__Problem statement__.
Using the environment sampler documentation below, answer these:
(a) What default value does rng_seed take?
(b) What does env_list() return?
(c) Why does update do nothing in UniformRandomEnvSampler?

__Extract__.
◇ ◇ ◇ ◇

Environment Sampler¶

Environment samplers define how training and evaluation environments are selected during data collection and evaluation. They provide a flexible interface for sampling from one or more configured environment specifications, with optional stochasticity or adaptive scheduling. We currently provide a uniform random sampler implementation.

API Reference¶

class BaseEnvSampler(train_env_specs, eval_env_specs=None, rng_seed=489)¶

Abstract base class for all environment samplers.

Parameters:

train_env_specs (List[unstable.utils._types.TrainEnvSpec]) – List of environment specifications used for training.
eval_env_specs (Optional[List[unstable.utils._types.EvalEnvSpec]]) – Optional list of environment specifications used for evaluation.
rng_seed (Optional[int]) – Optional integer seed for reproducible random sampling.

Methods

env_list() → str¶: Return a comma-separated string listing the identifiers of all training environments.

Expected Methods

sample(kind: str = 'train') → TrainEnvSpec | EvalEnvSpec

Sample one environment specification according to the implemented strategy.

Parameters:: kind (str) – Whether to sample from "train" or "eval" environments.

update(avg_actor_reward: float, avg_opponent_reward: float | None)

Update internal state based on observed training metrics.

Parameters:

avg_actor_reward (float) – Average episodic reward achieved by the learning agent.
avg_opponent_reward (Optional[float]) – Optional average reward of the opponent (if applicable).

UniformRandomEnvSampler¶

class unstable.collection.env_samplers.UniformRandomEnvSampler(train_env_specs, eval_env_specs=None, rng_seed=489)

Samples environments uniformly at random.

Parameters:

train_env_specs (List[unstable.utils._types.TrainEnvSpec]) – List of environment specifications used for training.
eval_env_specs (Optional[List[unstable.utils._types.EvalEnvSpec]]) – Optional list of environment specifications used for evaluation.
rng_seed (Optional[int]) – Random seed for reproducibility.

Methods

sample(kind: str = 'train') → TrainEnvSpec | EvalEnvSpec¶

Sample a single environment specification uniformly at random.

Parameters:: kind (str) – Sampling mode. Either "train" or "eval".

update(avg_actor_reward: float, avg_opponent_reward: float | None) → None¶

This method is a no-op for the uniform random strategy, since sampling probabilities are fixed.

Parameters:

avg_actor_reward (float) – Average episodic reward achieved by the learning agent.
avg_opponent_reward (Optional[float]) – Optional average reward of the opponent.

—

◇ ◇ ◇ ◇

__Record list__.
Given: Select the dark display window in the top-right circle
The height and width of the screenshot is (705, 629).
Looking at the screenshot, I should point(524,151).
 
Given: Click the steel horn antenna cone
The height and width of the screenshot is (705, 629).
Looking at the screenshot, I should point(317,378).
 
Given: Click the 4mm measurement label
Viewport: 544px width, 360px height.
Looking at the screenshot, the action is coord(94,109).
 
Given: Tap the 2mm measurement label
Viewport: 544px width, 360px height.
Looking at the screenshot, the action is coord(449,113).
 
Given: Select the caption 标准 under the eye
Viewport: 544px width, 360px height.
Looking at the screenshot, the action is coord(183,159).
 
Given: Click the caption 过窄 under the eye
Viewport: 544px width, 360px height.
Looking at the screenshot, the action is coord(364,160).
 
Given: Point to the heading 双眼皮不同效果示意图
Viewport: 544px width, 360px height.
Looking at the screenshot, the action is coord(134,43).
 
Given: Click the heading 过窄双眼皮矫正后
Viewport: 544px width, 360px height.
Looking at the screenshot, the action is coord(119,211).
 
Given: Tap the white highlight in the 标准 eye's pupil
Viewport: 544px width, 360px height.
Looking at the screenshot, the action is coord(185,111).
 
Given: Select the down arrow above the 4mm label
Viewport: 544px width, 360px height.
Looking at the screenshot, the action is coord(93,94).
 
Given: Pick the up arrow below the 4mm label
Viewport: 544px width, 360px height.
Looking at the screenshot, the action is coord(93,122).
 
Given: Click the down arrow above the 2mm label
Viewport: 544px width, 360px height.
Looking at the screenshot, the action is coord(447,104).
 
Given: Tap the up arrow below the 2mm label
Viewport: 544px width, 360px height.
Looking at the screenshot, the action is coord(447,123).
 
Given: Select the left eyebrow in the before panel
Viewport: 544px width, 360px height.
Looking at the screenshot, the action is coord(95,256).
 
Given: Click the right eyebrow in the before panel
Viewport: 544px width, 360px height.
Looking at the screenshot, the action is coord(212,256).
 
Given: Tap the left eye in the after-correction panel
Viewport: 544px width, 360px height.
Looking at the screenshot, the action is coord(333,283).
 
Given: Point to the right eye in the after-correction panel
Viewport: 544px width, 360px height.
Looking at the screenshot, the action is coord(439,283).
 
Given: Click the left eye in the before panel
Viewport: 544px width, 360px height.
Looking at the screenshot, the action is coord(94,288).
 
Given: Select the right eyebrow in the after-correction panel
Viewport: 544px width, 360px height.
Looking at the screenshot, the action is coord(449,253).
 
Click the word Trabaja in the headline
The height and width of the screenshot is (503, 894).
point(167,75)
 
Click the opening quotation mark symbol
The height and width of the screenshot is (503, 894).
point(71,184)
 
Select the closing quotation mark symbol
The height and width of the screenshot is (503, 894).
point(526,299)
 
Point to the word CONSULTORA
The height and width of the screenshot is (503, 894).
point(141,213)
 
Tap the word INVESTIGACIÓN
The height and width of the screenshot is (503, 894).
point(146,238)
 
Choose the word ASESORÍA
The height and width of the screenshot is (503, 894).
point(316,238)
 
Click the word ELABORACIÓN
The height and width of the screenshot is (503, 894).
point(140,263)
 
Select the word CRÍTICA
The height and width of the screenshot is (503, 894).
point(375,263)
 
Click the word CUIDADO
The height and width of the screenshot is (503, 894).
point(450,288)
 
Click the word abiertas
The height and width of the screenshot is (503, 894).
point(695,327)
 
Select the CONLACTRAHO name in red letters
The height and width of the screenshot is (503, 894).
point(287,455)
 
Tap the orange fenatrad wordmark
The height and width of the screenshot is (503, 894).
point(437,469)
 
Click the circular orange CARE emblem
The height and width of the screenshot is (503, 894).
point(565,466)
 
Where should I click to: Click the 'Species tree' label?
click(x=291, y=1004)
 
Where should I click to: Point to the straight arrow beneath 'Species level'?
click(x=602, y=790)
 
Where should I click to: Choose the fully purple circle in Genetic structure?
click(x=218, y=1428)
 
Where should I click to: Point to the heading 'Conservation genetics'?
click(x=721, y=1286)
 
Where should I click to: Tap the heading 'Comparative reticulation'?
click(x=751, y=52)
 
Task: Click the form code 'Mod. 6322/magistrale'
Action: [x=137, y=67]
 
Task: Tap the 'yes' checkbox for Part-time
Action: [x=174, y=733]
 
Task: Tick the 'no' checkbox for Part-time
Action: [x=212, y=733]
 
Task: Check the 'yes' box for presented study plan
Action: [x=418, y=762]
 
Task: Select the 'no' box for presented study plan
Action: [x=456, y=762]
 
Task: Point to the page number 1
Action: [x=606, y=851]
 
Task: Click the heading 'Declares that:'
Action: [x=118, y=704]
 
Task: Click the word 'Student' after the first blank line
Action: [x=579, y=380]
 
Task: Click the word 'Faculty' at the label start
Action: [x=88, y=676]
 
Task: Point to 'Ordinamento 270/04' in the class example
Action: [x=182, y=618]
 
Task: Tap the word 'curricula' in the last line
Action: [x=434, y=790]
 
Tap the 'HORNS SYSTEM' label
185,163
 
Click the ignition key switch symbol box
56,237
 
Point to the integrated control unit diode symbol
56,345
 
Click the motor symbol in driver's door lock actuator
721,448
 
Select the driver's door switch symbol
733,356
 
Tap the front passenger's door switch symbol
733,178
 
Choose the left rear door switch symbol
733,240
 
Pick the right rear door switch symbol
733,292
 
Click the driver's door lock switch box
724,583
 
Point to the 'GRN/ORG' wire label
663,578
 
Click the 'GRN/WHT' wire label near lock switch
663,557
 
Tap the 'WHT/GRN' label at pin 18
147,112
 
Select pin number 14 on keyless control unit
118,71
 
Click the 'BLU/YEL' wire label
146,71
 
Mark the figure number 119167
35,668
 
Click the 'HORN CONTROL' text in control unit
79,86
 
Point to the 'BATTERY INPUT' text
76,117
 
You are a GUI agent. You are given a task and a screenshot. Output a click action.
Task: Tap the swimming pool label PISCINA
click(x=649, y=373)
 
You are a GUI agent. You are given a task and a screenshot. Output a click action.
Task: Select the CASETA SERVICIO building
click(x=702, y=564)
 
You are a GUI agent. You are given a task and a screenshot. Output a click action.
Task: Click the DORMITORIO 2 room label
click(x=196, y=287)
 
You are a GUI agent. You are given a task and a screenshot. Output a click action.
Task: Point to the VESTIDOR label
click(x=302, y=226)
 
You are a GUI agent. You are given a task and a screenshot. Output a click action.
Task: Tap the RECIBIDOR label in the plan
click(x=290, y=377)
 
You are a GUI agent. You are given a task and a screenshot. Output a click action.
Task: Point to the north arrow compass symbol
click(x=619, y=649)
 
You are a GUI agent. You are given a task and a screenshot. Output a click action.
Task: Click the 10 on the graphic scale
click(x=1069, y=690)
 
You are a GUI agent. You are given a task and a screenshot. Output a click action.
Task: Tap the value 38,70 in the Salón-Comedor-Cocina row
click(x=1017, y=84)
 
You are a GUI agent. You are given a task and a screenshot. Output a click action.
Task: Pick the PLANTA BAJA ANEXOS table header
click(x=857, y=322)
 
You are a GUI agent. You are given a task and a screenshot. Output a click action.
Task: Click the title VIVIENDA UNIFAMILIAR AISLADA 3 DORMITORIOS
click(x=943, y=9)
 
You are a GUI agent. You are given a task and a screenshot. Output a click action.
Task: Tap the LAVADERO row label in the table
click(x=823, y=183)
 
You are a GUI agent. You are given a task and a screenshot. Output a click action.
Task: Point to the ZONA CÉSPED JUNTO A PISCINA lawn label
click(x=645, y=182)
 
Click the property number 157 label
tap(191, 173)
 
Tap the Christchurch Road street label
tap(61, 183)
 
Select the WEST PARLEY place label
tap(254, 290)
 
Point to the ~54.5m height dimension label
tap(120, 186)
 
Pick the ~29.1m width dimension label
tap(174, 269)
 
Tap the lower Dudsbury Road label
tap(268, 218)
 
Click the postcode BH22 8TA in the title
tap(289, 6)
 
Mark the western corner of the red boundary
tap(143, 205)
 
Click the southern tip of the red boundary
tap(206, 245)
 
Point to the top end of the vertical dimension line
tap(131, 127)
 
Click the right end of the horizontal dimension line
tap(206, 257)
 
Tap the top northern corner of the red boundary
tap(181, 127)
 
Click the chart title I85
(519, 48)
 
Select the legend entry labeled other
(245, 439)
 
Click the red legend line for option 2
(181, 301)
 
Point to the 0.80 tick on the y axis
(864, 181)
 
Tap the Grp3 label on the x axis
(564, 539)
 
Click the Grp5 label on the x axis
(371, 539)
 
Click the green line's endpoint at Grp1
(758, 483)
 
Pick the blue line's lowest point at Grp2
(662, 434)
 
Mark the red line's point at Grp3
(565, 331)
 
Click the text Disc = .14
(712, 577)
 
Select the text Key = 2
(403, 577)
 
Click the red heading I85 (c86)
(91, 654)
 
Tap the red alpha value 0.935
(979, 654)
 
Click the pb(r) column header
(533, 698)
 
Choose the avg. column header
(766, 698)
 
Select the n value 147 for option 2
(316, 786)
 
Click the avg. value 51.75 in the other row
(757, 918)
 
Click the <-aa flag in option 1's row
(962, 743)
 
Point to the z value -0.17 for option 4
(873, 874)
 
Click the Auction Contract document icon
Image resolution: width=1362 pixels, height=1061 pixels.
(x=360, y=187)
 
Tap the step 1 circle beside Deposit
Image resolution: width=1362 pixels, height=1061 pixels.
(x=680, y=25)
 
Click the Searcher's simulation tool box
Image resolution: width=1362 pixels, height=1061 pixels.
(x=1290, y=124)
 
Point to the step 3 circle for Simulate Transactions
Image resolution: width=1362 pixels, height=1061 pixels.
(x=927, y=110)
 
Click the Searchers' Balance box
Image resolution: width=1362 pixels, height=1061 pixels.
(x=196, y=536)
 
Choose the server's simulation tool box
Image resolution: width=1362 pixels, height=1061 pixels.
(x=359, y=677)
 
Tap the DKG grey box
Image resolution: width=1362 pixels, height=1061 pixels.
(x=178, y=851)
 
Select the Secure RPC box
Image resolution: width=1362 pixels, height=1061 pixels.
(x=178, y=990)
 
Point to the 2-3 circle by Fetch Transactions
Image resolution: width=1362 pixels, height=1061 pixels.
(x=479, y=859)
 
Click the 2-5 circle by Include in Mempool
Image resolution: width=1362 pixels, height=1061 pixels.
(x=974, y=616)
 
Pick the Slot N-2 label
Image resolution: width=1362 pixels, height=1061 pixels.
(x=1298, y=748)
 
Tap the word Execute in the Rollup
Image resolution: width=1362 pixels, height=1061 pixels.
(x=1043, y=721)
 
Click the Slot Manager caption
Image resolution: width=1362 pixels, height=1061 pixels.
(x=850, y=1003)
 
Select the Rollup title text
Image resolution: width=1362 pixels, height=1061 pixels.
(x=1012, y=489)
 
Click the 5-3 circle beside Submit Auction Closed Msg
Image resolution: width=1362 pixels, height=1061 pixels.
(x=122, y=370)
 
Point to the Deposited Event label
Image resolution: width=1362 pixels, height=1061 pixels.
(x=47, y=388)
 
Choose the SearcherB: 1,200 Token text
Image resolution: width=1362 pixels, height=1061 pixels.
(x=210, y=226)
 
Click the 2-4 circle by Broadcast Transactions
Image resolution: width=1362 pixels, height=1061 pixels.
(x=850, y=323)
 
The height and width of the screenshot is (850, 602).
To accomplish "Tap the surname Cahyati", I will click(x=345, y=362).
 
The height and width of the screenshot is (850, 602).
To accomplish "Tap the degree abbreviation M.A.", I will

◇ ◇ ◇ ◇

__Answer to this problem__.
(a) 489.
(b) A comma-separated string listing the identifiers of all training environments.
(c) Its sampling probabilities are fixed.